▶ TASK DETAILS
Please transcribe every entry below exactly, without including the pictures.

▶ GIVEN DATA

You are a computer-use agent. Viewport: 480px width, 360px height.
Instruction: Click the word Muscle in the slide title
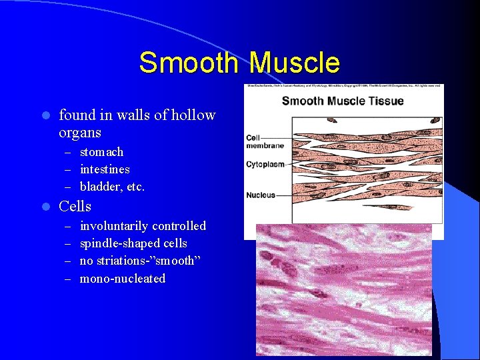pos(295,63)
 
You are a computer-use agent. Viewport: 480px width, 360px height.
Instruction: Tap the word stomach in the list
pos(101,152)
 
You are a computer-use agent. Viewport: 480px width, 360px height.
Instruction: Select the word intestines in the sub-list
pos(105,169)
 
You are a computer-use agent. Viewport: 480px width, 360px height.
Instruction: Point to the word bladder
pos(99,187)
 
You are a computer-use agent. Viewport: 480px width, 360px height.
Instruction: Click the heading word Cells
pos(75,207)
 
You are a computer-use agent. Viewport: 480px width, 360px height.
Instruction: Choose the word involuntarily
pos(114,226)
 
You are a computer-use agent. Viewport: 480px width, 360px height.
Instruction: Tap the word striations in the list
pos(127,261)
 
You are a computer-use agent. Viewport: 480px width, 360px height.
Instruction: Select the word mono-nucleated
pos(122,279)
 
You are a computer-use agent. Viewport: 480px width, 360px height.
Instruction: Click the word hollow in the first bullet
pos(193,115)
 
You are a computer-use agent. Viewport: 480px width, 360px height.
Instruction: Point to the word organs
pos(80,133)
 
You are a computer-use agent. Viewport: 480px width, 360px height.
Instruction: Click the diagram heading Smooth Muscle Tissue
pos(343,101)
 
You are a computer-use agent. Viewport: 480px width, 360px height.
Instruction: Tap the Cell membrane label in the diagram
pos(265,141)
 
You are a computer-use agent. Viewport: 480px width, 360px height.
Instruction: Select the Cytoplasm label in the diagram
pos(265,163)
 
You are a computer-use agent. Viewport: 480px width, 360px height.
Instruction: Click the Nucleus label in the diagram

▶ ANSWER SPACE
You are a computer-use agent. Viewport: 480px width, 360px height.
Instruction: Click the word Muscle in the slide title
pos(295,63)
 
You are a computer-use agent. Viewport: 480px width, 360px height.
Instruction: Tap the word stomach in the list
pos(101,152)
 
You are a computer-use agent. Viewport: 480px width, 360px height.
Instruction: Select the word intestines in the sub-list
pos(105,169)
 
You are a computer-use agent. Viewport: 480px width, 360px height.
Instruction: Point to the word bladder
pos(99,187)
 
You are a computer-use agent. Viewport: 480px width, 360px height.
Instruction: Click the heading word Cells
pos(75,207)
 
You are a computer-use agent. Viewport: 480px width, 360px height.
Instruction: Choose the word involuntarily
pos(114,226)
 
You are a computer-use agent. Viewport: 480px width, 360px height.
Instruction: Tap the word striations in the list
pos(127,261)
 
You are a computer-use agent. Viewport: 480px width, 360px height.
Instruction: Select the word mono-nucleated
pos(122,279)
 
You are a computer-use agent. Viewport: 480px width, 360px height.
Instruction: Click the word hollow in the first bullet
pos(193,115)
 
You are a computer-use agent. Viewport: 480px width, 360px height.
Instruction: Point to the word organs
pos(80,133)
 
You are a computer-use agent. Viewport: 480px width, 360px height.
Instruction: Click the diagram heading Smooth Muscle Tissue
pos(343,101)
 
You are a computer-use agent. Viewport: 480px width, 360px height.
Instruction: Tap the Cell membrane label in the diagram
pos(265,141)
 
You are a computer-use agent. Viewport: 480px width, 360px height.
Instruction: Select the Cytoplasm label in the diagram
pos(265,163)
 
You are a computer-use agent. Viewport: 480px width, 360px height.
Instruction: Click the Nucleus label in the diagram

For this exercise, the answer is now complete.